Burmese Speech Corpus, Finite­-State Text Normalization and Pronunciation Grammars with an Application to Text-­to-­Speech

Yin May Oo
Chen Fang Li
Pasindu De Silva
Supheakmungkol Sarin
Knot Pipatsrisawat
Martin Jansche
Proc. 12th Language Resources and Evaluation Conference (LREC 2020), European Language Resources Association (ELRA), 11--16 May, Marseille, France, pp. 6328-6339

Abstract

This paper introduces an open-­source crowd­-sourced multi­-speaker speech corpus along with the comprehensive set of finite-­state transducer (FST) grammars for performing text normalization for the Burmese (Myanmar) language. We also introduce the open­-source finite­-state grammars for performing grapheme­-to­-phoneme (G2P) conversion for Burmese.
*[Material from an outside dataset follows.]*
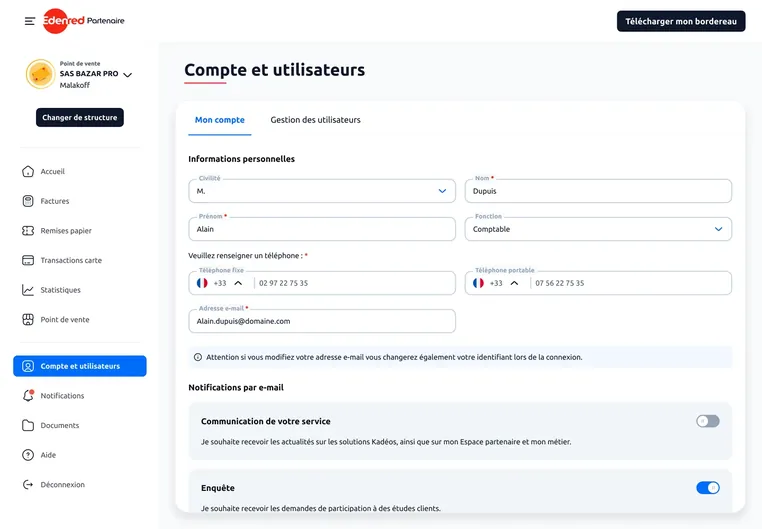Open Factures invoice icon in sidebar
Screen dimensions: 762x529
click(28, 201)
These three components are necessary (but not sufficient) for building a high­-quality text-­to-­speech (TTS) system for Burmese, a tonal Southeast Asian language from the Sino­-Tibetan family which presents several linguistic challenges. We describe the corpus acquisition process and provide the details of our finite state­based approach to Burmese text normalization and G2P. Our experiments involve building a multi­speaker TTS system based on long short term memory (LSTM) recurrent neural network (RNN) models, which were previously shown to perform well for other languages in a low­-resource setting. Our results indicate that the data and grammars that we are announcing are sufficient to build
reasonably high­-quality models comparable to other systems. We hope these resources will facilitate speech and language research on the Burmese language, which is considered by many to be low­resource due to the limited availability of free linguistic data.